NATIONAL INTEREST WAIVERS (EB 2)

In general, an alien may apply for a waiver of the Labor Certification if the services he or she is coming to perform are of “substantial intrinsic benefit” to the nation as a whole and those services outweigh the need to protect American Labor through the Labor Certification process.  This particular benefit has been substantially narrowed since the ruling in New York State Department of Transportation and is rarely in use today.  However, for physicians in underserved areas, it is still a viable option to immigrate here.

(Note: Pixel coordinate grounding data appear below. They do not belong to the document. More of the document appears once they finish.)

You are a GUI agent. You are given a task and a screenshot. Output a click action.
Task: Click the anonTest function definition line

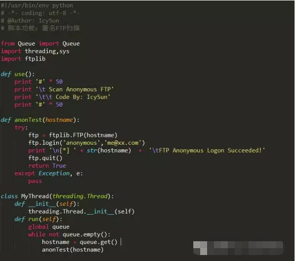coord(40,120)
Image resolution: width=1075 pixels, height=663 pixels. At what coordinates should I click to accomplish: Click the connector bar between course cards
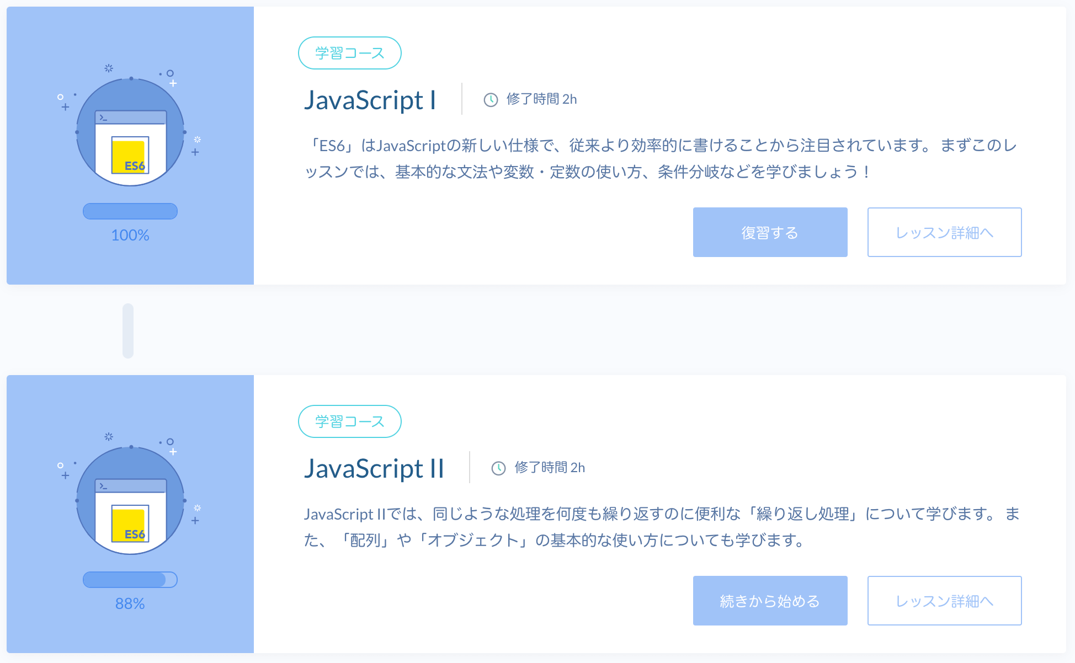pyautogui.click(x=128, y=330)
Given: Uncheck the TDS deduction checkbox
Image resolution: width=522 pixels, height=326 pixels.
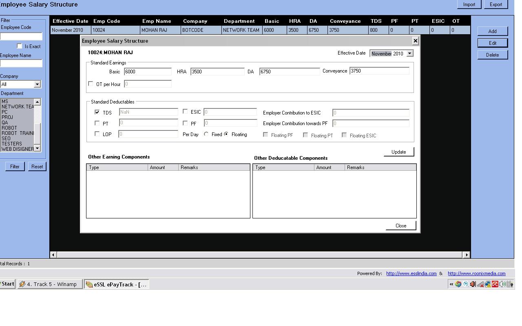Looking at the screenshot, I should 97,112.
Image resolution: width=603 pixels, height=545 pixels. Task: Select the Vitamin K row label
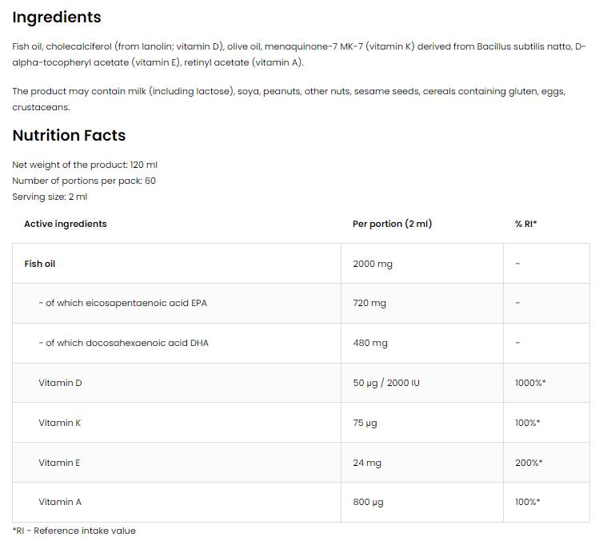tap(59, 423)
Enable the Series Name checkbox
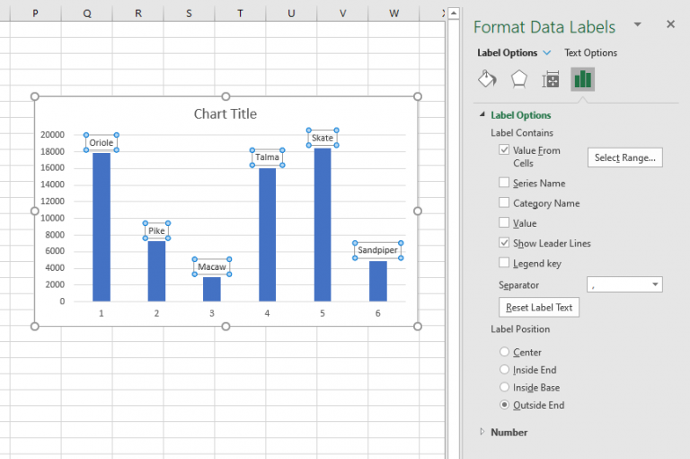The height and width of the screenshot is (459, 690). [504, 183]
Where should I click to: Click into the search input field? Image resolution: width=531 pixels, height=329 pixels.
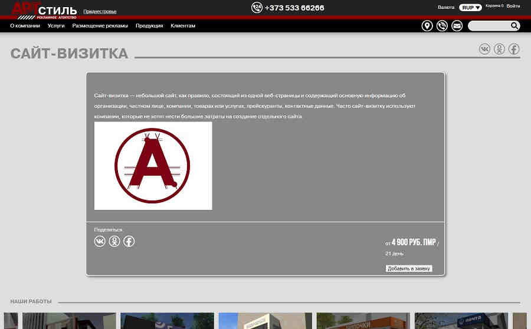tap(489, 26)
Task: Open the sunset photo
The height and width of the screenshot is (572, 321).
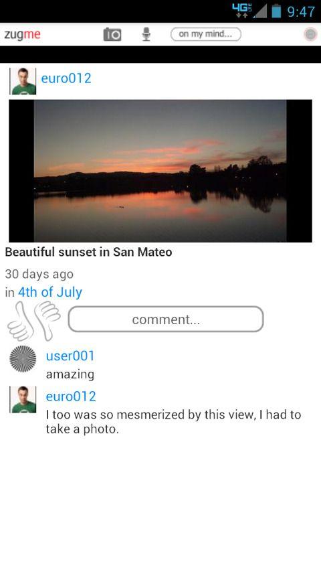Action: [x=161, y=171]
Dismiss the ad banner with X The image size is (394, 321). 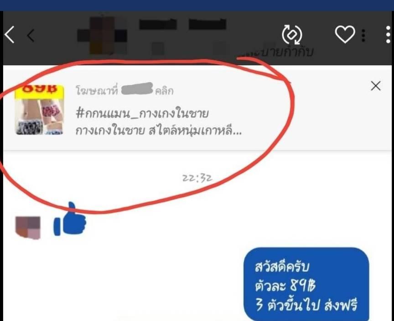(376, 86)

The petitioner or self-petitioner must submit the following evidence with form I-140 to support the request for a national interest waiver. For physicians planning to divide the practice of full-time clinical medicine between more than one underserved area, the following evidence must be submitted for each area of intended practice [taken from CIS website]:

  1. If the physician will be an employee; a full-time employment contract (issued and dated within 6 months prior to the date the petition is filed) for the required period of clinical medical practice, or an employment commitment letter from a VA facility.
  2. If the physician will establish his or her own practice, the physician’s sworn statement committing to the full-time practice of clinical medicine for the required period, and describing the steps the physician has taken or intends to actually take to establish the practice.
  3. Evidence that the physician will provide full-time clinical medical service:

a.       In a geographical area or areas designated by the Secretary of HHS as having a shortage of health care professionals and in a medical specialty that is within the scope of the Secretary's designation for the geographical area or areas; or

b.       In a facility under the jurisdiction of the Secretary of VA.

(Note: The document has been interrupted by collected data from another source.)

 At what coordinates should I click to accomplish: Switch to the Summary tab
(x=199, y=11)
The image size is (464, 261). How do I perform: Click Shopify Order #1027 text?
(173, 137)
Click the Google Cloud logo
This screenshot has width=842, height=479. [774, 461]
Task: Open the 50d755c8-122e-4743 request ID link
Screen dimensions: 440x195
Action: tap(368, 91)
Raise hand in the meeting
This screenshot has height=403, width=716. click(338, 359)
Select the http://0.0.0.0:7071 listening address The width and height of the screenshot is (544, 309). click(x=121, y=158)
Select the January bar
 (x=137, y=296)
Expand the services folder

  1. A letter (issued and dated within 6 months prior to the date on which the petition is filed) from a Federal agency or the department of public health (or equivalent) of a State (including territories of the United States and the District of Columbia) attesting that the alien physician’s work is or will be in the public interest

 .        Any attestation from a Federal agency must reflect the agency’s knowledge of the alien’s qualifications and the agency’s background in making determinations on matters involving medical affairs so as to substantiate the finding that the alien’s work is or will be in the public interest.

a.       An attestation from the public health department of a State, United States territory, or the District of Columbia must reflect that the agency has jurisdiction over the place where the alien physician intends to practice clinical medicine. If the alien physician intends to practice clinical medicine in more than one underserved area, attestations from each intended area of practice must be included. Attestations from the public health department of a State, United States territory, or the District of Columbia that does not have jurisdiction over the place in which the alien physician intends to practice clinical medicine will not be accepted.

  1. Evidence that the alien physician meets the admissibility requirements.  
  2. If applicable, evidence of the Service-issued waivers of the 2-year foreign residency requirement if the alien physician has been a J-1 nonimmigrant receiving medical training within the United States .

Time Limit for Required Service

  1. If the physician already has authorization to accept employment (other than as a J-1 exchange alien), the beneficiary physician must complete an aggregate 5 years of qualifying full-time clinical practice during the 6-year period beginning on the date of approval of the Form I-140.
  2. If the physician must obtain authorization to accept employment before the physician may lawfully begin working, the physician must complete the aggregate 5 years of qualifying full-time clinical practice during the 6-year period beginning on the date the Service issues the necessary employment authorization document.